# Ride From Seattle To Vancouver and Party (RSVP) Ride Report



## JP (Feb 8, 2005)

Cascade bike club puts on a bunch of rides throughout the year in the Seattle area. After the madness of riding Seattle to Portland (STP) with 9000 of my closest friends, and putting the rides like Tour DAY Blast and RAMROD behind for the year, RSVP is a welcome ride. It is a couple thousand people, and it has a mellow fun vibe. 

I start out from home and ride along Lake Samammish to intersect the course north of Redmond.

From there one rides past this great little espresso stand in Snohomish. You then ride on this paved path for a while and after a few turns and jogs you wind up along Puget Sound outside Bellingham.


----------



## JP (Feb 8, 2005)

Since I had my fenders, we were protected by the rain gods. After about 130 miles I ended day 1 in Bellingham. Day two we crossed the border at the "truck crossing." No worries with your passport. Before you cross the border, you ride along this road where the U.S. is on one side, and Canada is on the other. Yes, there are cameras pointed at that ditch.


----------



## JP (Feb 8, 2005)

You get a real variety of roads on this ride. Here are some of the shots moving closer to Vancouver.


----------



## JP (Feb 8, 2005)

Entering Vancouver is fun. You ride past residential streets, into China Town, along the waterfront, and pop out near Stanley Park.


----------



## JP (Feb 8, 2005)

Now here's something I didn't expect to see. Vancouver has a booming film business, and this street was closed to film a winter scene. No, it wasn't that cold.


----------



## JP (Feb 8, 2005)

Munchkinhead drove up -- well, really Mom drove up with Munchkinhead -- and we played in the park.


----------



## MB1 (Jan 27, 2004)

JP said:


> Cascade bike club puts on a bunch of rides throughout the year in the Seattle area. After the madness of riding Seattle to Portland (STP) with 9000 of my closest friends, and putting the rides like Tour DAY Blast and RAMROD behind for the year, RSVP is a welcome ride. It is a couple thousand people, and it has a mellow fun vibe. ......



Man you must have worked yourself into some kind of shape this year.
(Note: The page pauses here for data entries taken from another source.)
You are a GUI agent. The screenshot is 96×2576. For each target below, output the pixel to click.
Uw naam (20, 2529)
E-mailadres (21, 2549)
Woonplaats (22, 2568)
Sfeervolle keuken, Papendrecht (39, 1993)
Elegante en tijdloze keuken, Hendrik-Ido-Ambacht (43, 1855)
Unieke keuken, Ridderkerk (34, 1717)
It has somehow slipped my mind that in the Pacific NW the summer is the best time of year to ride.

Around here we kind of just hunker down and survive this time of year........


----------



## wasfast (Feb 3, 2004)

MB1 said:


> Man you must have worked yourself into some kind of shape this year. It has somehow slipped my mind that in the Pacific NW the summer is the best time of year to ride.
> 
> Around here we kind of just hunker down and survive this time of year........


I've lived in the PNW for 48 years and this summer has been the worst ever. Lots of clouds, low temperatures, rained like crazy yesterday. Summers here in the past were to die for with low humidity and sunshine. I feel like I missed out after riding in the rain all winter. There, I'm done now.


----------



## bigbill (Feb 15, 2005)

I will do it with you next year. I'll bring the killer draft.


----------



## undies (Oct 13, 2005)

wasfast said:


> I've lived in the PNW for 48 years and this summer has been the worst ever.


This is only my 11th year in Oregon, but +1. WTH is it raining? It feels like October  

At least my electric bill is lower since I've barely used my A/C all summer


----------



## oarsman (Nov 6, 2005)

*yes, terrible summer*



wasfast said:


> I've lived in the PNW for 48 years and this summer has been the worst ever. Lots of clouds, low temperatures, rained like crazy yesterday. Summers here in the past were to die for with low humidity and sunshine. I feel like I missed out after riding in the rain all winter. There, I'm done now.


I feel your pain. The weather around here this summer has been abysmal. I got poured on this weekend. I kept thinking....summer is coming, summer is coming - and now it is nearly the end of August and we are still waiting.


----------



## oarsman (Nov 6, 2005)

*Rsvp*

I have often thought about doing that ride. I have cycled a lot in Whatcom county and in and around Bellingham. There are some great country roads. The chipseal surface can be a little annoying, but I see you have a bike that handles those very well.


----------



## TrekJeff (Mar 14, 2007)

Threads like this really aren't good for me to read. I spent six years in the Kitsap Penn before coming back to Michigan....threads like this will have a magnetic pull on me...soon I'll see myself looking at realestate.
Man I miss that area!! Doesn this tour have a stop at Celcils?


----------



## Cervelo-er (Apr 10, 2004)

*I dunno*



oarsman said:


> I feel your pain. The weather around here this summer has been abysmal. I got poured on this weekend. I kept thinking....summer is coming, summer is coming - and now it is nearly the end of August and we are still waiting.


Can't say it has been all that bad in Portland...I have no need for 100+ deg days. But, the humidity has been a little silly and it does feel more like June than August. Still, I've been able to get in a lot of good riding in the mornings when it is still nice and cool...which is my favorite anyway. 

It was strange though to be riding up Rocky Point yesterday with mist rising through the forest and wet asphalt...felt very much like a spring day.

Today is especially beautiful. We should not complain.

BTW -- to the OP...beautiful pics. They are making me long for a trip to Vancouver...


----------



## slagle2son (Aug 23, 2007)

hey joe,
nice pics.
bagel


----------